Com o objectivo de contribuir no esforço nacional de prevenção e controlo da pandemia e da redução do seu impacto social e económico, a Cáritas Guiné-Bissau lançou esta terça-feira (19) um plano de emergência para desafiar a pandemia do covid-19.

O referido plano de emergência adoptou como objectivos específicos, a prevenção de ocorrência de mais casos, retardar a propagação da pandemia, prevenir a mortalidade, explorar mecanismos de retoma do ensino a vários níveis entre outros.

Na apresentação do plano, o coordenador geral da célula Padre Davis Sciocco anunciou que os trabalhos da sensibilização terão início na próxima semana com a distribuição de mais de 30 mil máscaras.
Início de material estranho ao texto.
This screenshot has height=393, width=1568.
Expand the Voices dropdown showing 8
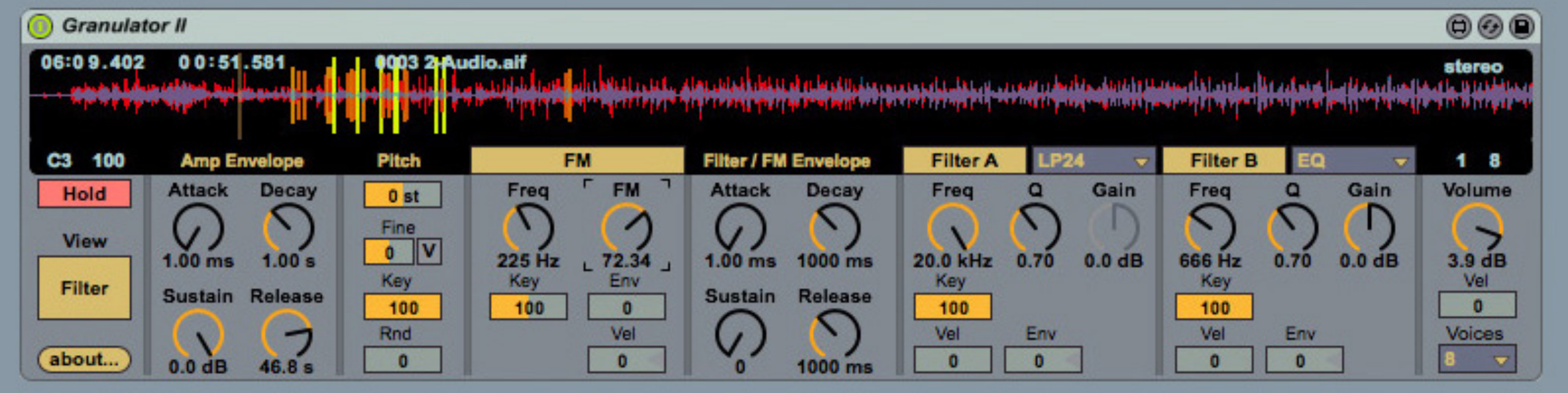(x=1477, y=359)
“ As caritas e a Igreja católica desde do começo já estavam a trabalhar, a primeira coisa foi suspender as celebrações nas igrejas e depois distribuição dos géneros aos mais necessitados, agora o plano que estamos a apresentar é para continuar a sensibilização e retardar a propagação”, disse para depois realçar que “ é fundamental o isolamento, o tratamento das pessoas e também oferecer a possibilidade de uma cura verdadeira. A sensibilização porta a porta será na próxima segunda-feira (25) em todo o país e vão ser distribuídas mais de 30 mil máscaras e cartazes para ajudar a população a perceber a gravidade da situação e as medidas que devem tomar”.
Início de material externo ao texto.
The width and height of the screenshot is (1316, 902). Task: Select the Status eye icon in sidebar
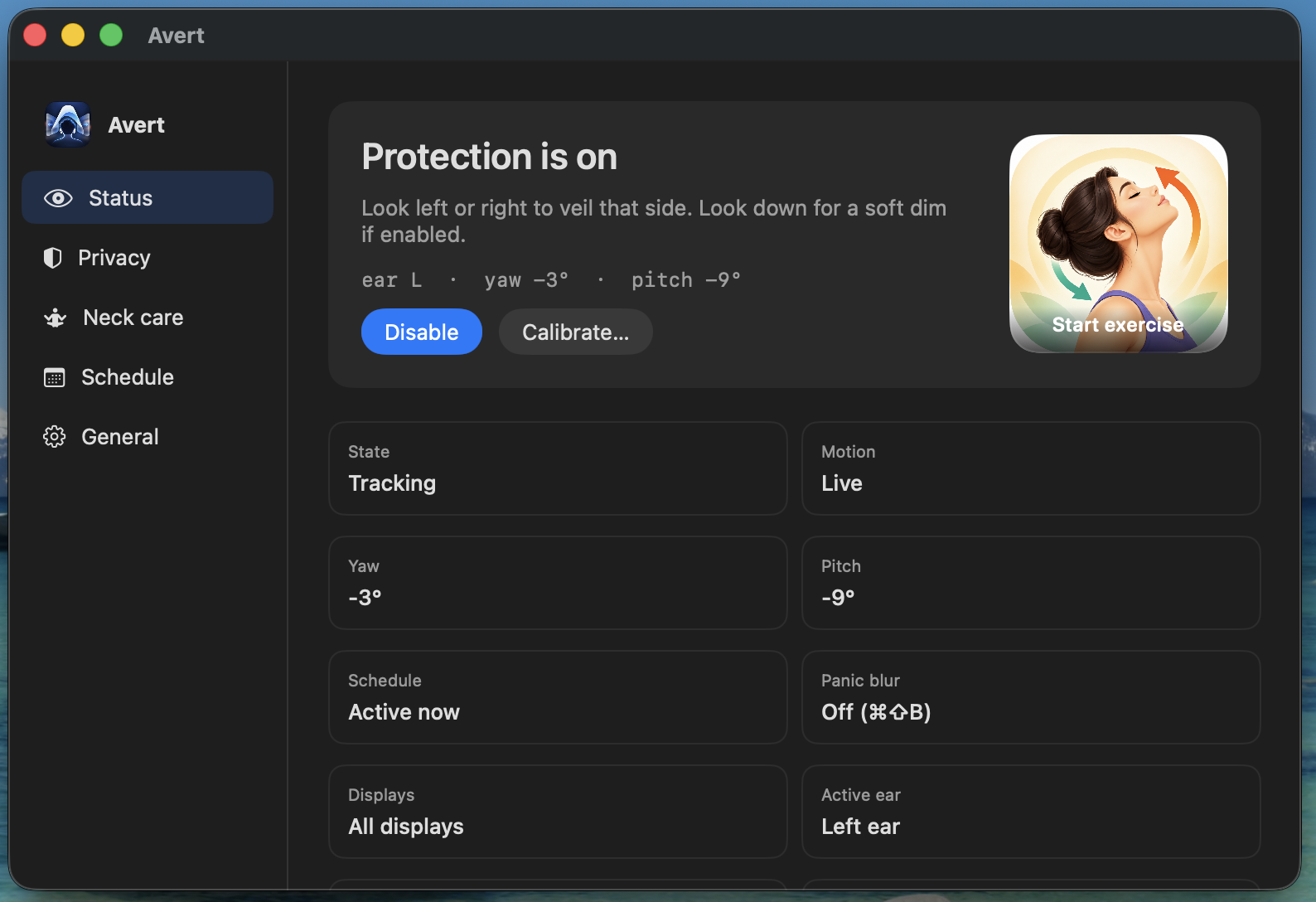[58, 198]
Por outro lado, o coordenador afirmou que a igreja católica está a trabalhar num plano da retoma do ensino mas só nas suas estruturas do ensino.

“ A intervenção da igreja neste caso do ensino é só nas suas estruturas porque não pode intervir nas escolas do estado. A nível do impacto social e luta contra a pobreza, estamos reforçando capacidade das caritas paroquiais para poderem fazer pesquisas e individuar as pessoas mais vulnerais e que estão a sofrer com estado de emergência”, afirmou o sacerdote.
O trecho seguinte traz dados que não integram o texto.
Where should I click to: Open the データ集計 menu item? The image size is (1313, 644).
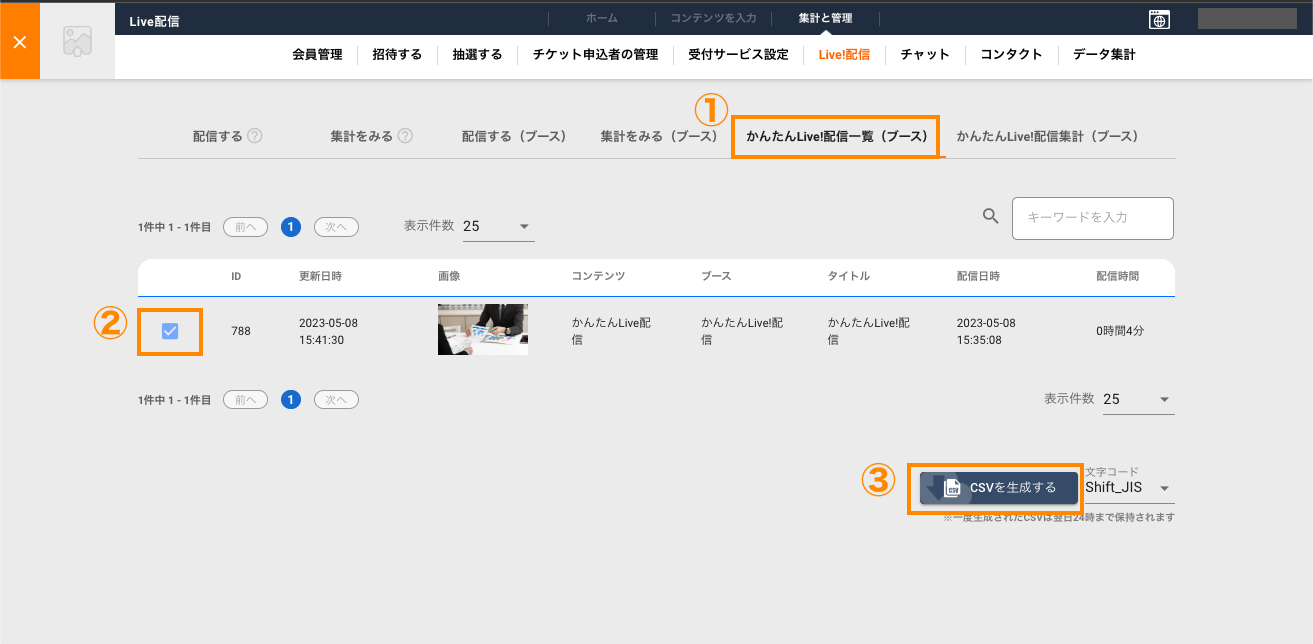tap(1104, 55)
O coordenador da célula sublinhou que enquanto não tiveram tudo que é necessário para a protecção, isolamento e o acompanhamento dos pacientes, os hospitais da igreja católica não vão receber os doentes de coronavírus.

“ No acordo com o estado, a igreja vai oferecer as estruturas sanitárias e o estado vai fornecer tudo que é necessário, porém, enquanto não tivermos tudo que é preciso para a protecção, isolamento, o acompanhamento e cura dos pacientes, esses hospitais não vão receber os doentes de coronavírus para não causar infecções e mortes”, garantiu.

De referir que o plano de resposta ao combate ao covid-19 necessita de cerca de 3,5 milhões de euros.